Abstract
Research into vision-language (V-L) models has seen rapid progress in terms of generalization across various domains and tasks. Vision-LLMs like CLIP, adept at zero-shot recognition, have experienced significant growth, particularly in understanding out-of-distribution (OOD) samples during fine-tuning. Nevertheless, these models are prone to overfitting known dataset classes after sustained fine-tuning. Addressing this issue, the current paper introduces an innovative approach dubbed OGEN, which enhances OOD generalization in fine-tuned models by leveraging a class-conditional feature generator and an adaptive self-distillation mechanism for robust regularization.
Introduction
State-of-the-art models in the vision-language sphere, such as CLIP, exhibit promising zero-shot capabilities; however, they often falter with OOD samples, which require recognition beyond the in-distribution set. Enhancements via fine-tuning methods have shown improvement in both in-distribution and OOD performance but have also revealed a tendency toward overfitting. This work primarily addresses the overfit-pitfall commonly encountered in V-L model fine-tuning and explores the added advantages of utilizing a novel method that concurrently leverages synthesized OOD data and a self-distillation strategy.
Methodology
The newly proposed OGEN method tackles the overfitting issue by incorporating two key components:
- A class-conditional feature generator introduces the capability to synthesize features of unknown classes given only the class name, capitalizing on the well-aligned image-text feature space in CLIP. It employs a lightweight attention mechanism, generating features that model complex distributions of OOD samples.
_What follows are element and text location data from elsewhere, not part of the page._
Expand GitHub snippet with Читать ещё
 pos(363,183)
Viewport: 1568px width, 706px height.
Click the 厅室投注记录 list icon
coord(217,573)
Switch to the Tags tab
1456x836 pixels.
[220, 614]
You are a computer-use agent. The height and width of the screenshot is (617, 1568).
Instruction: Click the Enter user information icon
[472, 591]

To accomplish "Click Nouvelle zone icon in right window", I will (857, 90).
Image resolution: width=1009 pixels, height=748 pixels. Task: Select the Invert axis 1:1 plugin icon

- Adaptive self-distillation, conducted by teaching the current status of the model using outputs from earlier checkpoints, promotes a more generalized solution and mitigates the risks of overfitting to known classes.
The combination of these components results in a model with impressive robustness and balance in performance across known and unknown classes.
Experiments and Results
Extensive experiments validate the OGEN approach's effectiveness under two OOD generalization settings: within-dataset and cross-dataset generalizations. The results signify consistent improvement in OOD generalization across various fine-tuning methodologies applied to CLIP-like architectures. Notably, OGEN enhances OOD accuracy by up to 18.77% under certain conditions. This performance can be attributed to the effective use of synthesized OOD features during optimization and a sophisticated self-distillation method that prevents model checkpoint overfitting.
Conclusion
This paper breaks new ground in improving the OOD generalization of V-L models by pinpointing and addressing key overfitting pitfalls. The introduction of class-conditional feature synthesis and adaptive self-distillation as a dual approach offers a robust framework for model regularization, resulting in significantly enhanced performance on OOD samples. Future work could include extending OGEN's findings to other fine-tuning methods and exploring its application to uncertainty modeling on unseen data for further advancements in V-L research.